§ **Task to complete**: Only the lines from the one containing "Instruction: Click the" through the end of the material should be printed, exactly as they appear. Leave out pictures.

§ **Task inputs**:
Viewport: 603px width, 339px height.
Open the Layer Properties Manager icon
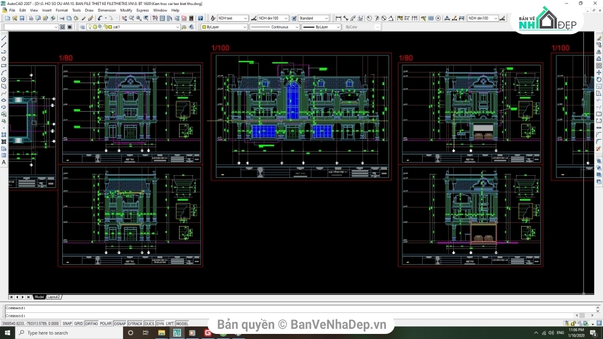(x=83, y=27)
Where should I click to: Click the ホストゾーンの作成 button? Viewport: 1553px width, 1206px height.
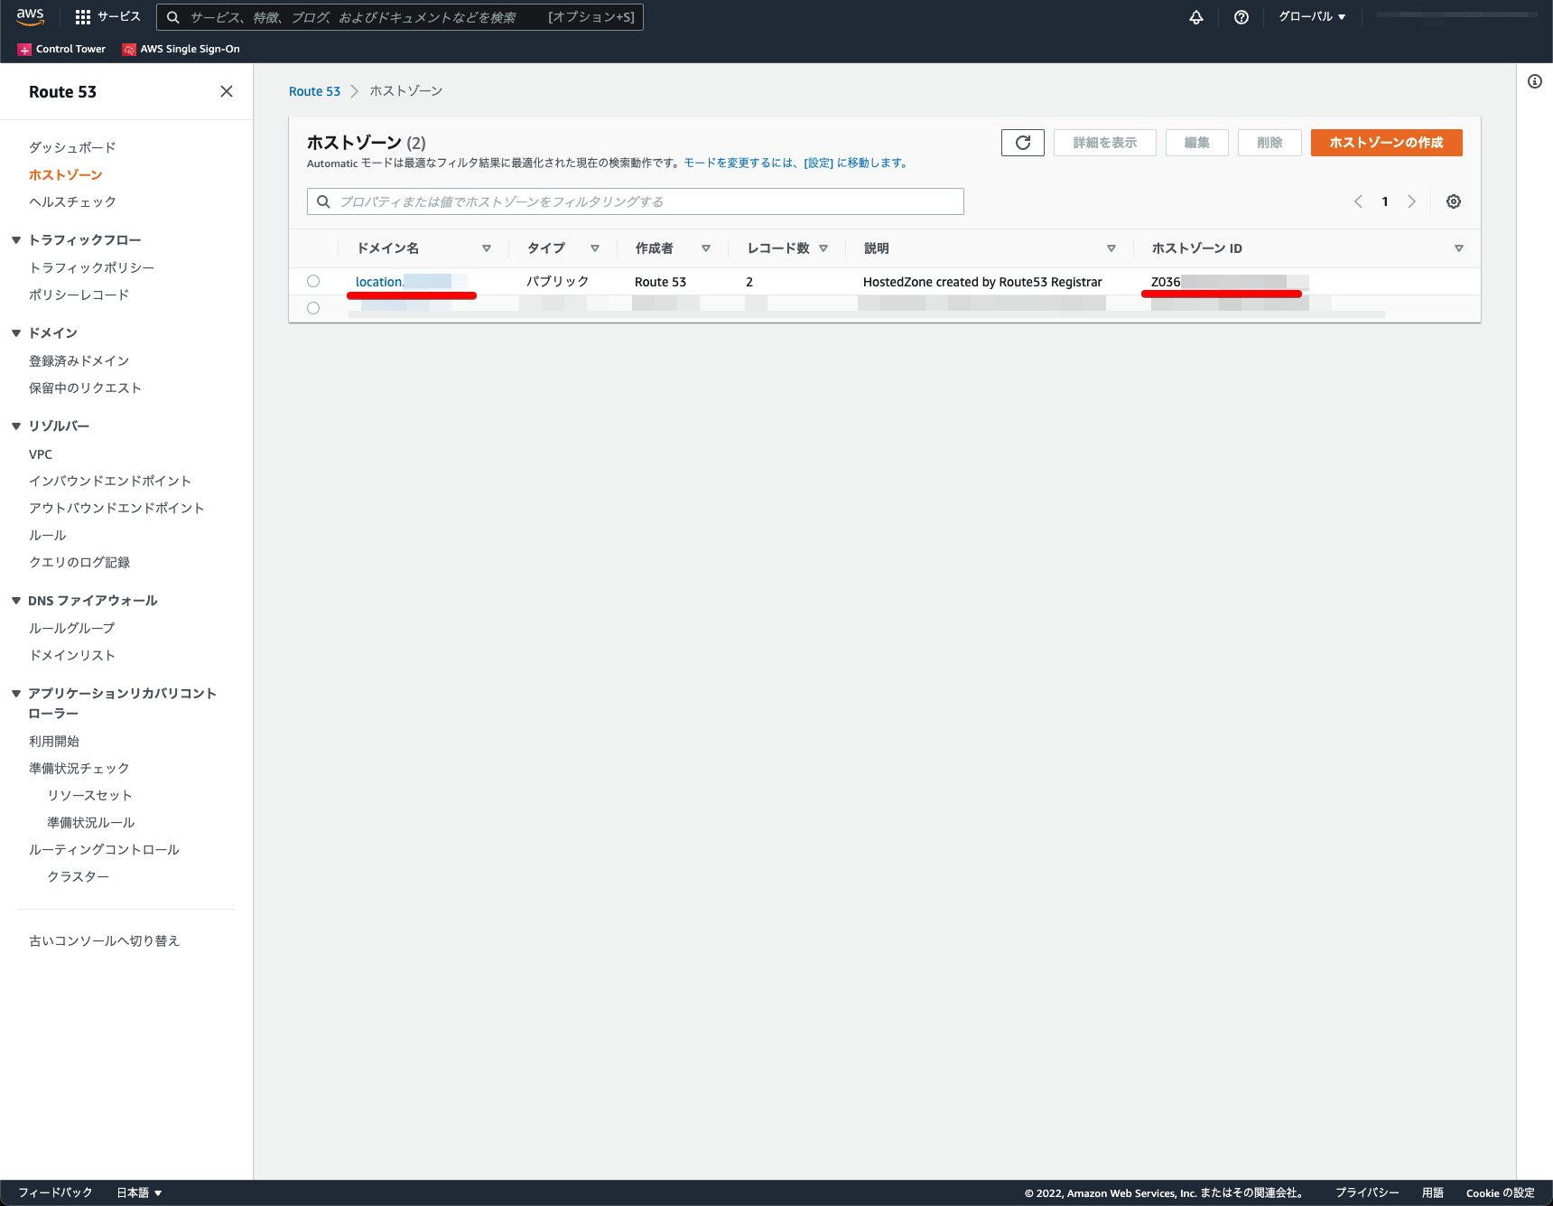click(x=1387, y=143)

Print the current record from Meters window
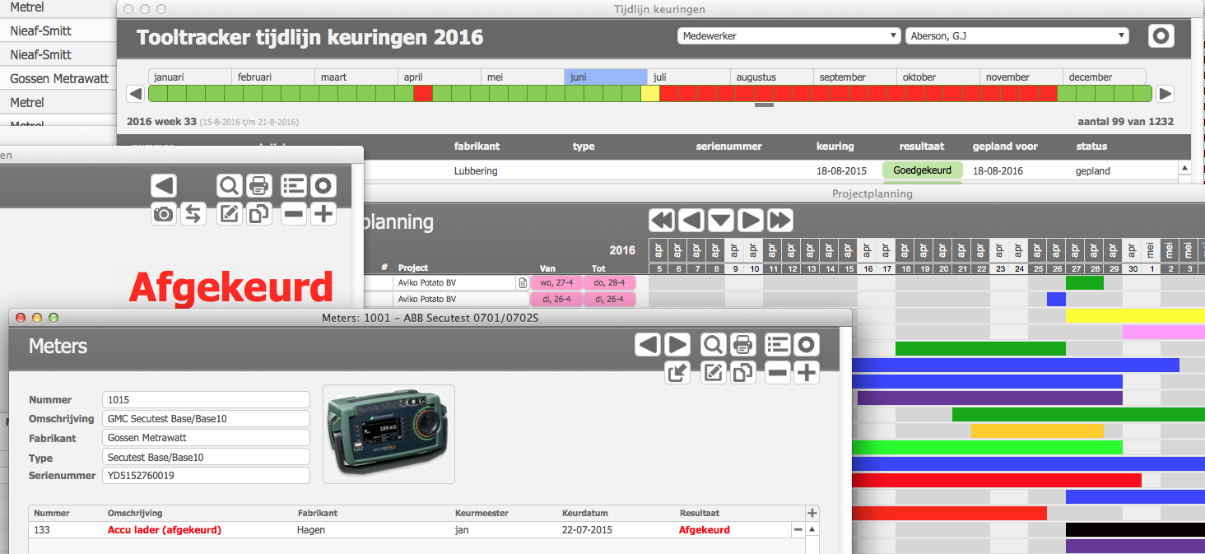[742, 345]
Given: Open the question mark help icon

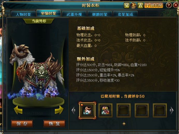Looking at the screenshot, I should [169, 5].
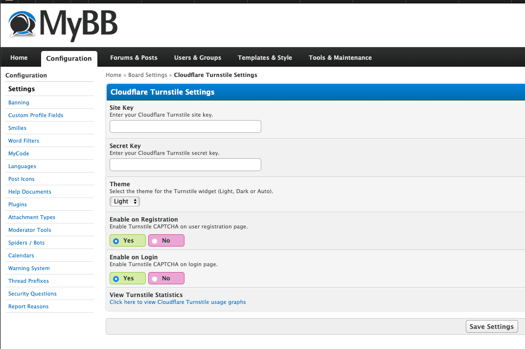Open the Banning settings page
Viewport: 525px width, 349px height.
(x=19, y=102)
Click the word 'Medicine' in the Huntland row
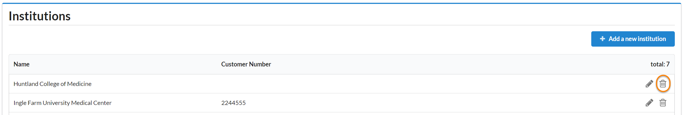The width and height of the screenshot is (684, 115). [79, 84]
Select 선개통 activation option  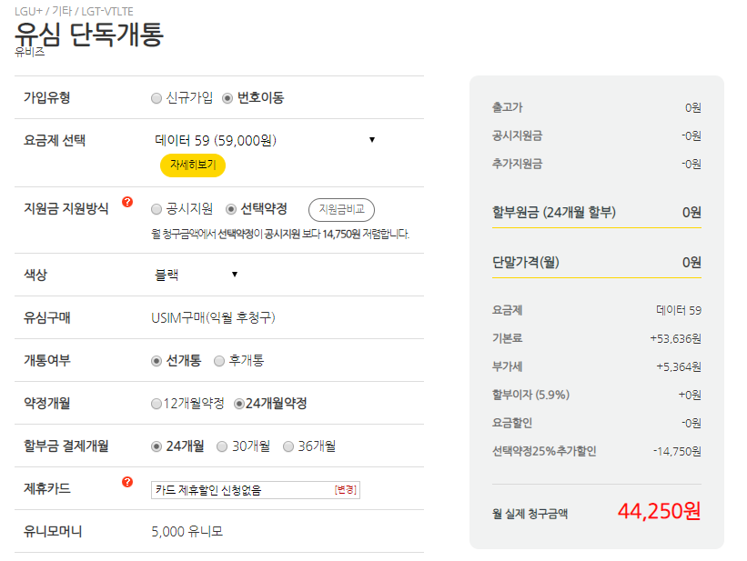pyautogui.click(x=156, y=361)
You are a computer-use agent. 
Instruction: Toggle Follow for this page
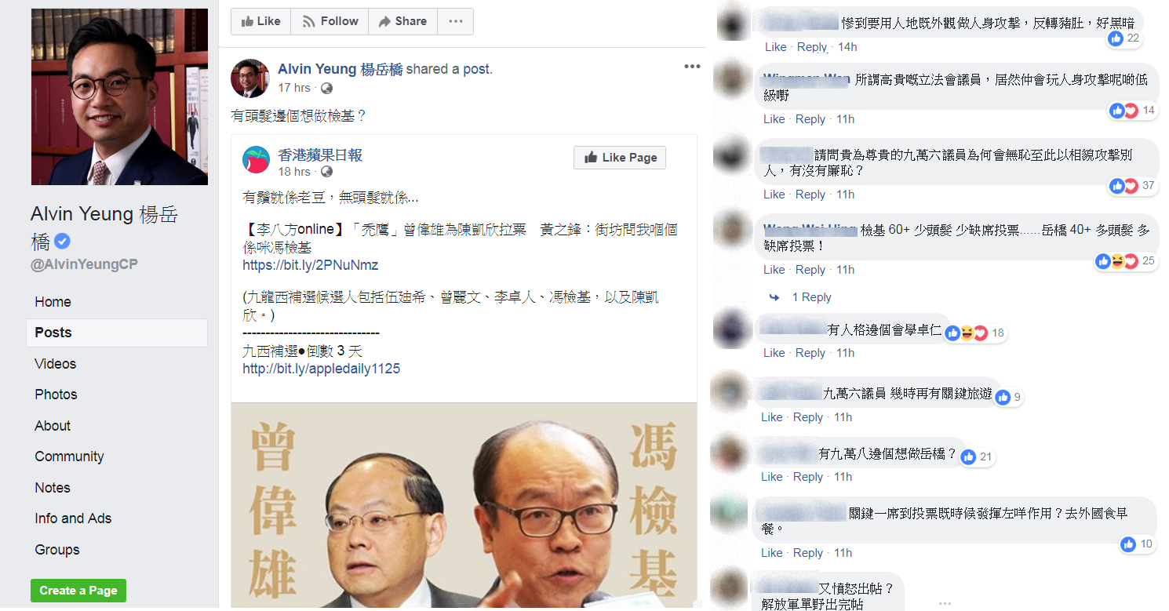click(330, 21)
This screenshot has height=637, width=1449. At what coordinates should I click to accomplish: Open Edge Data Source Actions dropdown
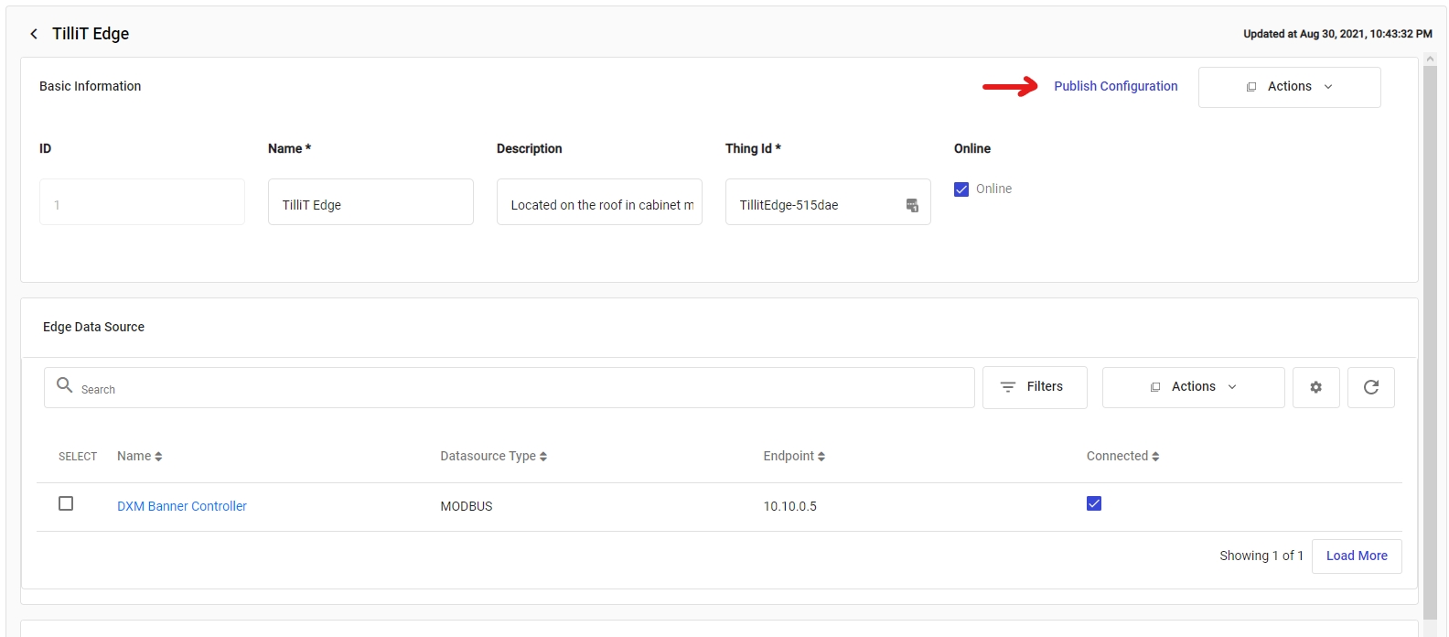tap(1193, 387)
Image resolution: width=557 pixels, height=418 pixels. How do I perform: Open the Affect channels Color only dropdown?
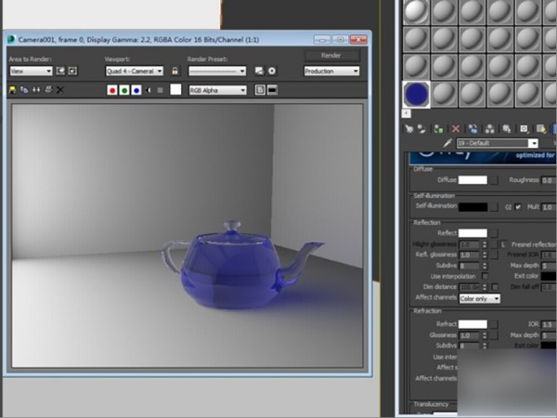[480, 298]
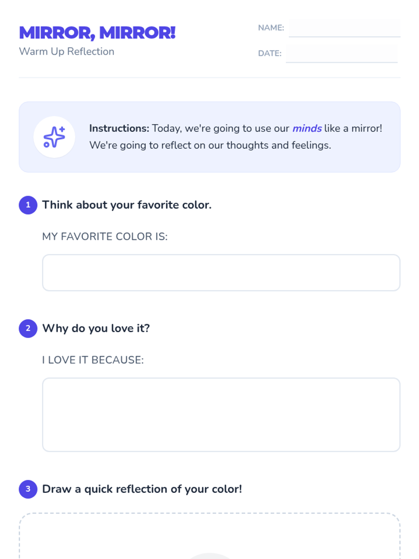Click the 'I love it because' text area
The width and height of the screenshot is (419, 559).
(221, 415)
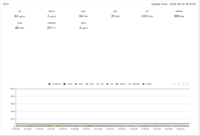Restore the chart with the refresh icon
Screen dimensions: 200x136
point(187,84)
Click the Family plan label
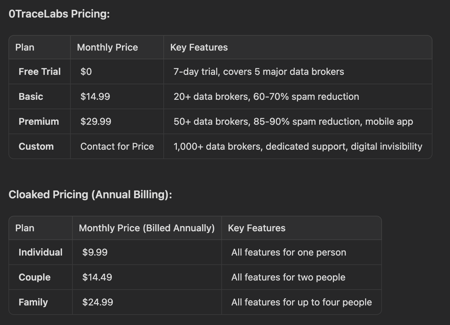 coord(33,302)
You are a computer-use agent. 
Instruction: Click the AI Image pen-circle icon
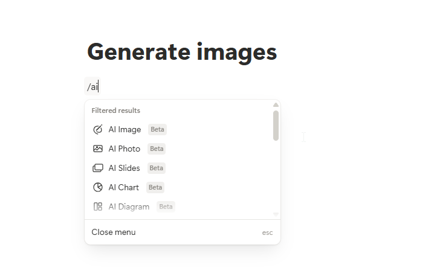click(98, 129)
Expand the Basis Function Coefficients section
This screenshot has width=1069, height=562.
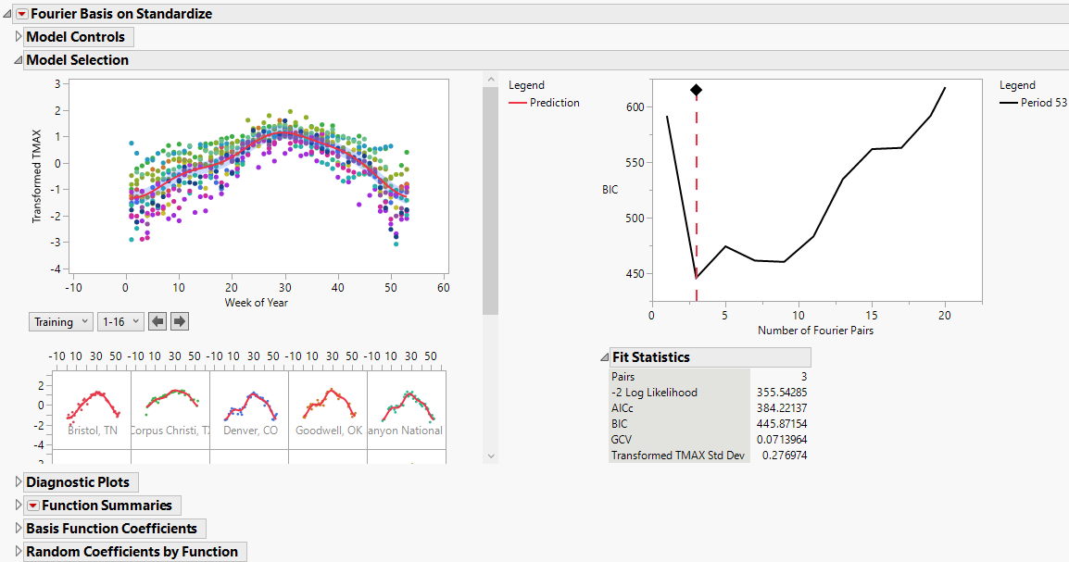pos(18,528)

§ **Exercise output**:
Instruction: Click the AI Image pen-circle icon
click(98, 129)
Expand the Basis Function Coefficients section
This screenshot has width=1069, height=562.
pos(18,528)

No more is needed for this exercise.